## About this exercise
Return each entry exactly, so that nothing in the data differs from the original.

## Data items
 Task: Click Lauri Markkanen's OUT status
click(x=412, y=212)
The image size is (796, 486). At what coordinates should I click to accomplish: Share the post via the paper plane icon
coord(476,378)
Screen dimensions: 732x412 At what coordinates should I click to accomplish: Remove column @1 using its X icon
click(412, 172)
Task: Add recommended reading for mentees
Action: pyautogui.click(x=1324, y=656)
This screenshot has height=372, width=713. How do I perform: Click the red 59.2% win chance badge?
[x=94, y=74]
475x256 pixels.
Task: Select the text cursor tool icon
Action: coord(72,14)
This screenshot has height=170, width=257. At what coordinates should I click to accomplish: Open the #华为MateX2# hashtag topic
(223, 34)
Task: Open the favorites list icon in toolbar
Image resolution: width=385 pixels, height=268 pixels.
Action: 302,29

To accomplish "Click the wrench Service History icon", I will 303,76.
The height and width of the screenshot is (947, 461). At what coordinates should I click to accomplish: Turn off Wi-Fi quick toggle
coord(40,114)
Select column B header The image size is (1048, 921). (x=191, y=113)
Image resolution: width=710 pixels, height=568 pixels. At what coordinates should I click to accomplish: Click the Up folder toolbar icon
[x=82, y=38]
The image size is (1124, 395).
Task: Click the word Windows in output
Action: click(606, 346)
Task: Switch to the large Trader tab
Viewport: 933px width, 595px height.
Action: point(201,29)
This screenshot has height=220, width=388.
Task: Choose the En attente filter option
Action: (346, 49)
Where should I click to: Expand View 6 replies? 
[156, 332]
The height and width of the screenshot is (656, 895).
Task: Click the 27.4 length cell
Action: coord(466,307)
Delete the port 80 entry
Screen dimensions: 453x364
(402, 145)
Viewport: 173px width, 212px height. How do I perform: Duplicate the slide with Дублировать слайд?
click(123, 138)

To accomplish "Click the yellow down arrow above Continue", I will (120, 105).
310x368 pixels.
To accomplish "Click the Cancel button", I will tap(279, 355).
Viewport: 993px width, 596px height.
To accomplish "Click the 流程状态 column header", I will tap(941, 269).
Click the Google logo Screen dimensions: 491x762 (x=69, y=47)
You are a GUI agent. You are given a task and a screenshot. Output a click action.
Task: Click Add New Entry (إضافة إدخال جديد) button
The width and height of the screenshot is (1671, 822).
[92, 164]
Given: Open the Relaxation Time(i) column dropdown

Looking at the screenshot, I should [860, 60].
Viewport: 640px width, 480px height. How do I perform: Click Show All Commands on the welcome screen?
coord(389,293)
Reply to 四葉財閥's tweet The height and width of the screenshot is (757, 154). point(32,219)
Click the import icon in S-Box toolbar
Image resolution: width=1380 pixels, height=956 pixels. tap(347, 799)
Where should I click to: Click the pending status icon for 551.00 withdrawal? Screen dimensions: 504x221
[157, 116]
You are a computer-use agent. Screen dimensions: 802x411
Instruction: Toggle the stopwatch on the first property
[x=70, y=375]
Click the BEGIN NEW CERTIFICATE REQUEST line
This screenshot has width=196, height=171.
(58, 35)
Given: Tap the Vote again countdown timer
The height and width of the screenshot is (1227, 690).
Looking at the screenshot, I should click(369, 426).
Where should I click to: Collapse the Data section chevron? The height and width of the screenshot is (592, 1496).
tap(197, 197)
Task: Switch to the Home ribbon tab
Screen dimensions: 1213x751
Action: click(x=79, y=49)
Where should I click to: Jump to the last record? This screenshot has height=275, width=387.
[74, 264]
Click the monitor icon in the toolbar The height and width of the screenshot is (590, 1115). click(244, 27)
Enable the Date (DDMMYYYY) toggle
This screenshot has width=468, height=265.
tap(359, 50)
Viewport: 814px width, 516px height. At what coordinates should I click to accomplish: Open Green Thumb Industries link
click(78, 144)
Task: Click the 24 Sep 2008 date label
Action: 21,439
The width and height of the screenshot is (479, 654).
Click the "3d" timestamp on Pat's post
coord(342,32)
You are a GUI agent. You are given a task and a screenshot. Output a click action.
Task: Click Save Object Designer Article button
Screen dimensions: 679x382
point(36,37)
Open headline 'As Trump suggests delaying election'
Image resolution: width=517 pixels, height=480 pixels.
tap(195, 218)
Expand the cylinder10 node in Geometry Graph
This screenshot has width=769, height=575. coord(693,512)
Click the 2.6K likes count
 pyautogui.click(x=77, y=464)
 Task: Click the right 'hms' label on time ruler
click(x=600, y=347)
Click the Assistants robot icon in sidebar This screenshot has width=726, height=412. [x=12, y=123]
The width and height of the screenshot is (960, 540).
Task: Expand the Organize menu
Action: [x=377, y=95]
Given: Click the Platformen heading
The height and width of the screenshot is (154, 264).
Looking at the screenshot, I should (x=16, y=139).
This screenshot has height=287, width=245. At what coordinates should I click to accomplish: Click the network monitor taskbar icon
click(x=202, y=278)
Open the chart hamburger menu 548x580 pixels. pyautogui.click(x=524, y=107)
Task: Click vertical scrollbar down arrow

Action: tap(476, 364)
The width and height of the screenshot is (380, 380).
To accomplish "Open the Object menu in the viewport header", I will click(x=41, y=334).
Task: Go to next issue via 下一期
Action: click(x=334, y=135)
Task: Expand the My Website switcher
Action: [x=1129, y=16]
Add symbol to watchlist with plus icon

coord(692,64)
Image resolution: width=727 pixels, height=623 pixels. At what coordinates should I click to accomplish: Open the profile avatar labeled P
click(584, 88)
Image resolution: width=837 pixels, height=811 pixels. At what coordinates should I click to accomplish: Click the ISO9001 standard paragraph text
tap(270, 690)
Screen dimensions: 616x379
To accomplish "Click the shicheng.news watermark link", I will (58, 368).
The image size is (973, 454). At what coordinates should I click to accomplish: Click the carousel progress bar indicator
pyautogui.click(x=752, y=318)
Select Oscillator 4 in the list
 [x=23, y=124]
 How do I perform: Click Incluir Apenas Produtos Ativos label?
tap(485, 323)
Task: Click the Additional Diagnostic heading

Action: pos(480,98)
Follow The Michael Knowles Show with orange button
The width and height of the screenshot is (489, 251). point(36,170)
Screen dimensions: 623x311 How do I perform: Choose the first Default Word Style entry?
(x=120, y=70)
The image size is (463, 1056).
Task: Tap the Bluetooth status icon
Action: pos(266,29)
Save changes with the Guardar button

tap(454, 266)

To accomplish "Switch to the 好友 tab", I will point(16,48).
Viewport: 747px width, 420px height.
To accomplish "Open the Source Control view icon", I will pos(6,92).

## Finished exercise
 Task: Click Lauri Markkanen's OUT status
click(x=412, y=212)
The image size is (796, 486). At what coordinates should I click to accomplish: Share the post via the paper plane icon
coord(476,378)
Screen dimensions: 732x412 At what coordinates should I click to accomplish: Remove column @1 using its X icon
click(412, 172)
Task: Add recommended reading for mentees
Action: pyautogui.click(x=1324, y=656)
This screenshot has height=372, width=713. How do I perform: Click the red 59.2% win chance badge?
[x=94, y=74]
475x256 pixels.
Task: Select the text cursor tool icon
Action: coord(72,14)
This screenshot has height=170, width=257. At what coordinates should I click to accomplish: Open the #华为MateX2# hashtag topic
(223, 34)
Task: Open the favorites list icon in toolbar
Image resolution: width=385 pixels, height=268 pixels.
Action: 302,29

To accomplish "Click the wrench Service History icon", I will 303,76.
The height and width of the screenshot is (947, 461). At what coordinates should I click to accomplish: Turn off Wi-Fi quick toggle
coord(40,114)
Select column B header The image size is (1048, 921). (x=191, y=113)
Image resolution: width=710 pixels, height=568 pixels. At what coordinates should I click to accomplish: Click the Up folder toolbar icon
[x=82, y=38]
The image size is (1124, 395).
Task: Click the word Windows in output
Action: click(606, 346)
Task: Switch to the large Trader tab
Viewport: 933px width, 595px height.
Action: point(201,29)
This screenshot has height=220, width=388.
Task: Choose the En attente filter option
Action: (346, 49)
Where should I click to: Expand View 6 replies? 
[156, 332]
The height and width of the screenshot is (656, 895).
Task: Click the 27.4 length cell
Action: coord(466,307)
Delete the port 80 entry
Screen dimensions: 453x364
(402, 145)
Viewport: 173px width, 212px height. How do I perform: Duplicate the slide with Дублировать слайд?
click(123, 138)

To accomplish "Click the yellow down arrow above Continue", I will (120, 105).
310x368 pixels.
To accomplish "Click the Cancel button", I will tap(279, 355).
Viewport: 993px width, 596px height.
To accomplish "Click the 流程状态 column header", I will tap(941, 269).
Click the Google logo Screen dimensions: 491x762 (x=69, y=47)
You are a GUI agent. You are given a task and a screenshot. Output a click action.
Task: Click Add New Entry (إضافة إدخال جديد) button
The width and height of the screenshot is (1671, 822).
[92, 164]
Given: Open the Relaxation Time(i) column dropdown

Looking at the screenshot, I should [860, 60].
Viewport: 640px width, 480px height. How do I perform: Click Show All Commands on the welcome screen?
coord(389,293)
Reply to 四葉財閥's tweet The height and width of the screenshot is (757, 154). point(32,219)
Click the import icon in S-Box toolbar
Image resolution: width=1380 pixels, height=956 pixels. tap(347, 799)
Where should I click to: Click the pending status icon for 551.00 withdrawal? Screen dimensions: 504x221
[157, 116]
You are a computer-use agent. Screen dimensions: 802x411
Instruction: Toggle the stopwatch on the first property
[x=70, y=375]
Click the BEGIN NEW CERTIFICATE REQUEST line
This screenshot has width=196, height=171.
(58, 35)
Given: Tap the Vote again countdown timer
The height and width of the screenshot is (1227, 690).
Looking at the screenshot, I should click(369, 426).
Where should I click to: Collapse the Data section chevron? The height and width of the screenshot is (592, 1496).
tap(197, 197)
Task: Switch to the Home ribbon tab
Screen dimensions: 1213x751
Action: click(x=79, y=49)
Where should I click to: Jump to the last record? This screenshot has height=275, width=387.
[74, 264]
Click the monitor icon in the toolbar The height and width of the screenshot is (590, 1115). click(244, 27)
Enable the Date (DDMMYYYY) toggle
This screenshot has width=468, height=265.
tap(359, 50)
Viewport: 814px width, 516px height. At what coordinates should I click to accomplish: Open Green Thumb Industries link
click(78, 144)
Task: Click the 24 Sep 2008 date label
Action: 21,439
The width and height of the screenshot is (479, 654).
Click the "3d" timestamp on Pat's post
coord(342,32)
You are a GUI agent. You are given a task and a screenshot. Output a click action.
Task: Click Save Object Designer Article button
Screen dimensions: 679x382
point(36,37)
Open headline 'As Trump suggests delaying election'
Image resolution: width=517 pixels, height=480 pixels.
tap(195, 218)
Expand the cylinder10 node in Geometry Graph
This screenshot has width=769, height=575. coord(693,512)
Click the 2.6K likes count
 pyautogui.click(x=77, y=464)
 Task: Click the right 'hms' label on time ruler
click(x=600, y=347)
Click the Assistants robot icon in sidebar This screenshot has width=726, height=412. [x=12, y=123]
The width and height of the screenshot is (960, 540).
Task: Expand the Organize menu
Action: [x=377, y=95]
Given: Click the Platformen heading
The height and width of the screenshot is (154, 264).
Looking at the screenshot, I should (x=16, y=139).
This screenshot has height=287, width=245. At what coordinates should I click to accomplish: Click the network monitor taskbar icon
click(x=202, y=278)
Open the chart hamburger menu 548x580 pixels. pyautogui.click(x=524, y=107)
Task: Click vertical scrollbar down arrow

Action: tap(476, 364)
The width and height of the screenshot is (380, 380).
To accomplish "Open the Object menu in the viewport header", I will click(x=41, y=334).
Task: Go to next issue via 下一期
Action: click(x=334, y=135)
Task: Expand the My Website switcher
Action: [x=1129, y=16]
Add symbol to watchlist with plus icon

coord(692,64)
Image resolution: width=727 pixels, height=623 pixels. At what coordinates should I click to accomplish: Open the profile avatar labeled P
click(584, 88)
Image resolution: width=837 pixels, height=811 pixels. At what coordinates should I click to accomplish: Click the ISO9001 standard paragraph text
tap(270, 690)
Screen dimensions: 616x379
To accomplish "Click the shicheng.news watermark link", I will (58, 368).
The image size is (973, 454). At what coordinates should I click to accomplish: Click the carousel progress bar indicator
pyautogui.click(x=752, y=318)
Select Oscillator 4 in the list
 [x=23, y=124]
 How do I perform: Click Incluir Apenas Produtos Ativos label?
tap(485, 323)
Task: Click the Additional Diagnostic heading

Action: pos(480,98)
Follow The Michael Knowles Show with orange button
The width and height of the screenshot is (489, 251). point(36,170)
Screen dimensions: 623x311 How do I perform: Choose the first Default Word Style entry?
(x=120, y=70)
The image size is (463, 1056).
Task: Tap the Bluetooth status icon
Action: pos(266,29)
Save changes with the Guardar button

tap(454, 266)

To accomplish "Switch to the 好友 tab", I will point(16,48).
Viewport: 747px width, 420px height.
To accomplish "Open the Source Control view icon", I will pos(6,92).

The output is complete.